It's been a while, hasnt it? Let's see, let's see. What's been happening? The whole depression with John thing? Over. He's now merely an irritating thought in the back of my mind. Really, he has nothing to do with my world and that's just fine with me. I did talk to him over the internet a few weeks ago and that was fine. That was the only time I'd heard from him since my last blog so whatever. I'm pretty sure he only got a hold of me because he saw me with a guy. Prolly when I was being picked up and hugged, since that's the only moment we had outside that would have brought up a thought of me actually being with someone else, anyways.

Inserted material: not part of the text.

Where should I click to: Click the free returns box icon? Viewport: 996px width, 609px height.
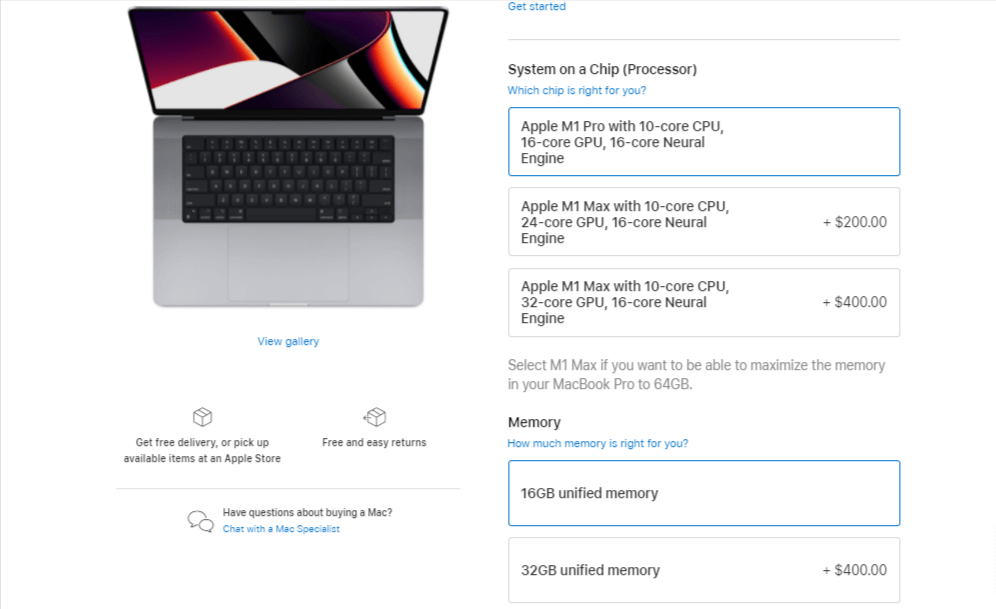375,417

I ended up hooking up with an awesome guy for a little over a month. Shit went down way too fast for us and he ended it.. which was kind of bogus, because I made an attempt at ending it in the beginning for the same reason and he said not to second guess myself and blah blah blah. That's fine. We're trying to be friends but I dont know how well that's working. I think I get way too attached way too fast. I know I wasnt ready to date anyone so soon after John, I was still really fucked over that shit so my breakup with Paul isnt going over well. I'm extremely jealous and my feelings get hurt way too easily over jokey things that we always say. I've decided to back the fuck off for a minute. I'd ended up calling him drunk off my face one night to scream and cry at him, big mistake. I'm fairly sure it caused a lot of damage to something that was already broken. I took a day off to not talk to him and apologized the day after. Even though we're supposedly cool, I dont think we are. It feels like I'm the only one putting effort into actually talking, so I'm taking a step back, not gonna call him or text him for a while and we'll just see how broken our friendship is. If he doesnt attempt talking to me in the next few days on his own accord, then I'm just wasting my time. I really wish we'd both waited after our breakups to get together. We really -do- make an awesome couple, we both agree on that much.

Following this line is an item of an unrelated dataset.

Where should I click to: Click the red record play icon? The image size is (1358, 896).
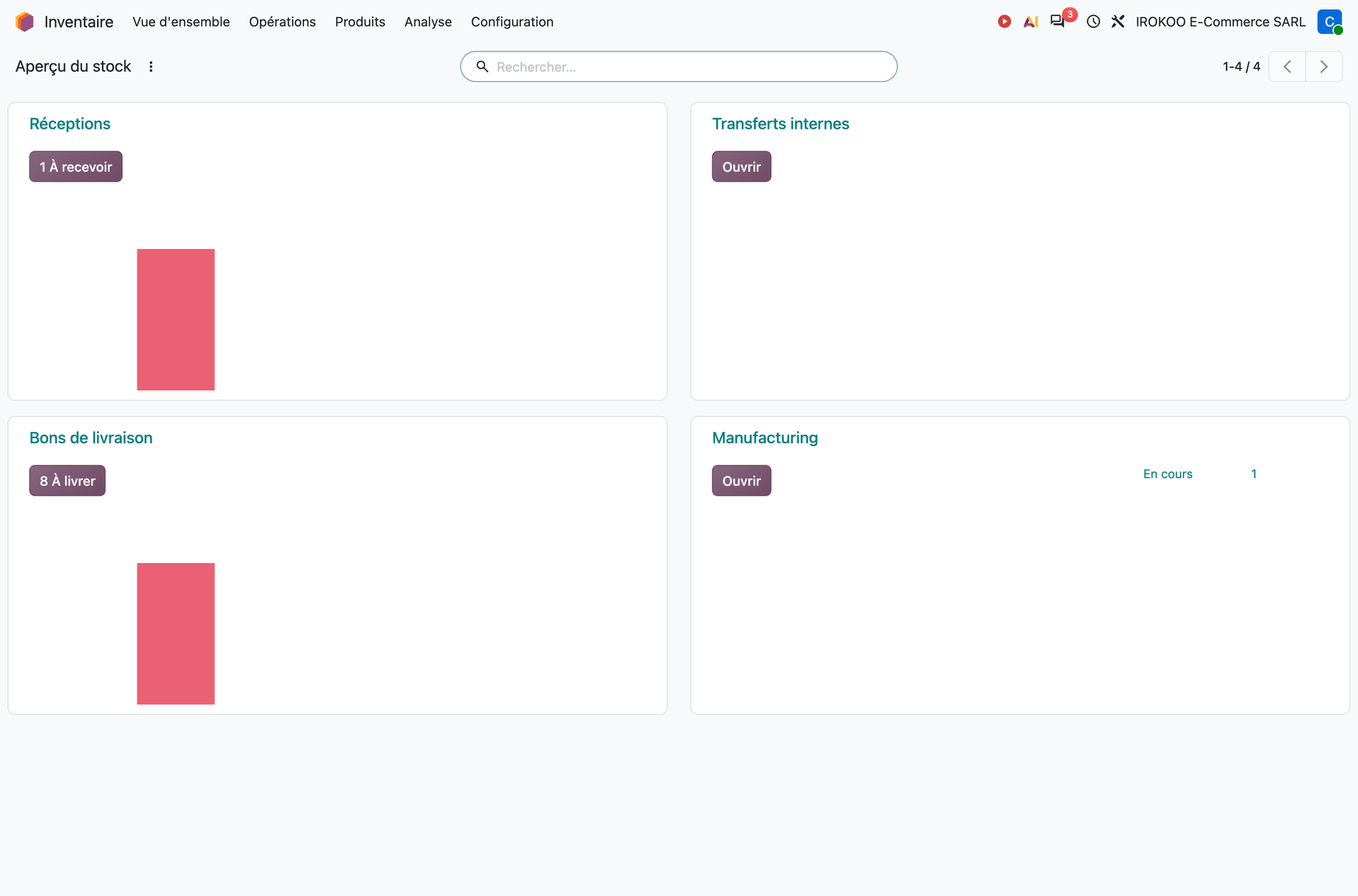coord(1004,22)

Work has been awesome these past few weeks. One guy that was bugging the shit out of me moved so the nights are quiet again. I have my partner in crime back and all is well. Nothing there is really bothering me at all. It's nice to just go to work and work.
My social life has been a little bit lacking lately. I stepped off the path for a few weeks when I was going out with Paul, just because I wanted to see him/talk to him/bone all the time. I guess I'm going to have to get back into the groove of things.. and stop being so ridiculous when it comes to guys.
I dont really have much else to say for now.. so yeah. I'll post back later when I think of things.